===== LISTED RECORDS

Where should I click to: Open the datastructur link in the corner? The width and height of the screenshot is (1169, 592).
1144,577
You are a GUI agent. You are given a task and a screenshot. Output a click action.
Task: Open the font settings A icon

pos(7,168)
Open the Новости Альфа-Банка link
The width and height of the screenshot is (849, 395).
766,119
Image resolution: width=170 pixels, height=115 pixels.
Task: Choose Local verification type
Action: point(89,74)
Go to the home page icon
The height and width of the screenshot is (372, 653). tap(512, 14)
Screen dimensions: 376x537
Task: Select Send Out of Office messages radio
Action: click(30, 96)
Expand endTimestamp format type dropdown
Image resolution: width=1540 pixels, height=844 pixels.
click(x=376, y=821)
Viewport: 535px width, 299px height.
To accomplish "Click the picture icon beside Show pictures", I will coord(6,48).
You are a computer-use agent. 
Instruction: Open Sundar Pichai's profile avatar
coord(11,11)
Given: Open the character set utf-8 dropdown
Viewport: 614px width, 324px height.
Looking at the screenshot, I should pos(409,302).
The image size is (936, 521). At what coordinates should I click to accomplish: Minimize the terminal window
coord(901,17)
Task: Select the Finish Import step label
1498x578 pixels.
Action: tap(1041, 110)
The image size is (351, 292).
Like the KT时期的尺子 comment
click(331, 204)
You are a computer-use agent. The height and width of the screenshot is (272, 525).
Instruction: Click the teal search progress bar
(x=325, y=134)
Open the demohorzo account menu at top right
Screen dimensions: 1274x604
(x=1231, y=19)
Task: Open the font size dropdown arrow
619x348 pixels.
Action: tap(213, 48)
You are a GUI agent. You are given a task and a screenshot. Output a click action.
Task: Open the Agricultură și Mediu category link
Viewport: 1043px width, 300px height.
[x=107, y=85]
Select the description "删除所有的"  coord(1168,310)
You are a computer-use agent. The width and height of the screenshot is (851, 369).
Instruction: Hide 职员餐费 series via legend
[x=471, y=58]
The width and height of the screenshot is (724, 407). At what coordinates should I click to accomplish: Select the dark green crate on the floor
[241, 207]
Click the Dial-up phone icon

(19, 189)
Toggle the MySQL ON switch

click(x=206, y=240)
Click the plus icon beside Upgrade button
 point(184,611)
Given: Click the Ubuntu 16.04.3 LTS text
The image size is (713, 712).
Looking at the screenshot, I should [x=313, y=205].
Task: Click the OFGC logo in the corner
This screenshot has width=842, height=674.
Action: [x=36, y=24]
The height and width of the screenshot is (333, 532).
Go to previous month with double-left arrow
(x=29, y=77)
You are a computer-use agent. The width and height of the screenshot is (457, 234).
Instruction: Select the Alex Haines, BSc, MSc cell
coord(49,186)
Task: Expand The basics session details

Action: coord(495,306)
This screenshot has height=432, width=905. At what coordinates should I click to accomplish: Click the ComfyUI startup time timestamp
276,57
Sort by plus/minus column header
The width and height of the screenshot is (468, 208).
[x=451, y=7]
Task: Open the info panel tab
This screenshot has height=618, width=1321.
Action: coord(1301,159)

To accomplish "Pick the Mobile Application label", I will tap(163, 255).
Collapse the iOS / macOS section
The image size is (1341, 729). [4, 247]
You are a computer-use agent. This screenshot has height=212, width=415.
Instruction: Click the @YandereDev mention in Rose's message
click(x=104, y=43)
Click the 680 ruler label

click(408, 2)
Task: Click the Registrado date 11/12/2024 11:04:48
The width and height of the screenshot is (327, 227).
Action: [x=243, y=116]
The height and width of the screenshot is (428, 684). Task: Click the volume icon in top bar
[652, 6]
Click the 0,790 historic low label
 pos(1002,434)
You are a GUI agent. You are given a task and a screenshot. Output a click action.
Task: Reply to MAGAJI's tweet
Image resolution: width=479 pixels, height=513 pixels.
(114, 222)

==========

Please rewrite all of these items with every "computer-use agent" changed to "desktop assistant", and leave everything else as it is.

* **TASK ANSWER**
Where should I click to: Open the datastructur link in the corner? The width and height of the screenshot is (1169, 592).
1144,577
You are a GUI agent. You are given a task and a screenshot. Output a click action.
Task: Open the font settings A icon

pos(7,168)
Open the Новости Альфа-Банка link
The width and height of the screenshot is (849, 395).
766,119
Image resolution: width=170 pixels, height=115 pixels.
Task: Choose Local verification type
Action: point(89,74)
Go to the home page icon
The height and width of the screenshot is (372, 653). tap(512, 14)
Screen dimensions: 376x537
Task: Select Send Out of Office messages radio
Action: click(30, 96)
Expand endTimestamp format type dropdown
Image resolution: width=1540 pixels, height=844 pixels.
click(x=376, y=821)
Viewport: 535px width, 299px height.
To accomplish "Click the picture icon beside Show pictures", I will coord(6,48).
You are a desktop assistant. 
Instruction: Open Sundar Pichai's profile avatar
coord(11,11)
Given: Open the character set utf-8 dropdown
Viewport: 614px width, 324px height.
Looking at the screenshot, I should pos(409,302).
The image size is (936, 521). At what coordinates should I click to accomplish: Minimize the terminal window
coord(901,17)
Task: Select the Finish Import step label
1498x578 pixels.
Action: tap(1041, 110)
The image size is (351, 292).
Like the KT时期的尺子 comment
click(331, 204)
You are a desktop assistant. The height and width of the screenshot is (272, 525).
Instruction: Click the teal search progress bar
(x=325, y=134)
Open the demohorzo account menu at top right
Screen dimensions: 1274x604
(x=1231, y=19)
Task: Open the font size dropdown arrow
619x348 pixels.
Action: tap(213, 48)
You are a GUI agent. You are given a task and a screenshot. Output a click action.
Task: Open the Agricultură și Mediu category link
Viewport: 1043px width, 300px height.
[x=107, y=85]
Select the description "删除所有的"  coord(1168,310)
You are a desktop assistant. The width and height of the screenshot is (851, 369).
Instruction: Hide 职员餐费 series via legend
[x=471, y=58]
The width and height of the screenshot is (724, 407). At what coordinates should I click to accomplish: Select the dark green crate on the floor
[241, 207]
Click the Dial-up phone icon

(19, 189)
Toggle the MySQL ON switch

click(x=206, y=240)
Click the plus icon beside Upgrade button
 point(184,611)
Given: Click the Ubuntu 16.04.3 LTS text
The image size is (713, 712).
Looking at the screenshot, I should [x=313, y=205].
Task: Click the OFGC logo in the corner
This screenshot has width=842, height=674.
Action: [x=36, y=24]
The height and width of the screenshot is (333, 532).
Go to previous month with double-left arrow
(x=29, y=77)
You are a desktop assistant. The width and height of the screenshot is (457, 234).
Instruction: Select the Alex Haines, BSc, MSc cell
coord(49,186)
Task: Expand The basics session details

Action: coord(495,306)
This screenshot has height=432, width=905. At what coordinates should I click to accomplish: Click the ComfyUI startup time timestamp
276,57
Sort by plus/minus column header
The width and height of the screenshot is (468, 208).
[x=451, y=7]
Task: Open the info panel tab
This screenshot has height=618, width=1321.
Action: coord(1301,159)

To accomplish "Pick the Mobile Application label", I will tap(163, 255).
Collapse the iOS / macOS section
The image size is (1341, 729). [4, 247]
You are a desktop assistant. This screenshot has height=212, width=415.
Instruction: Click the @YandereDev mention in Rose's message
click(x=104, y=43)
Click the 680 ruler label

click(408, 2)
Task: Click the Registrado date 11/12/2024 11:04:48
The width and height of the screenshot is (327, 227).
Action: [x=243, y=116]
The height and width of the screenshot is (428, 684). Task: Click the volume icon in top bar
[652, 6]
Click the 0,790 historic low label
 pos(1002,434)
You are a GUI agent. You are given a task and a screenshot. Output a click action.
Task: Reply to MAGAJI's tweet
Image resolution: width=479 pixels, height=513 pixels.
(114, 222)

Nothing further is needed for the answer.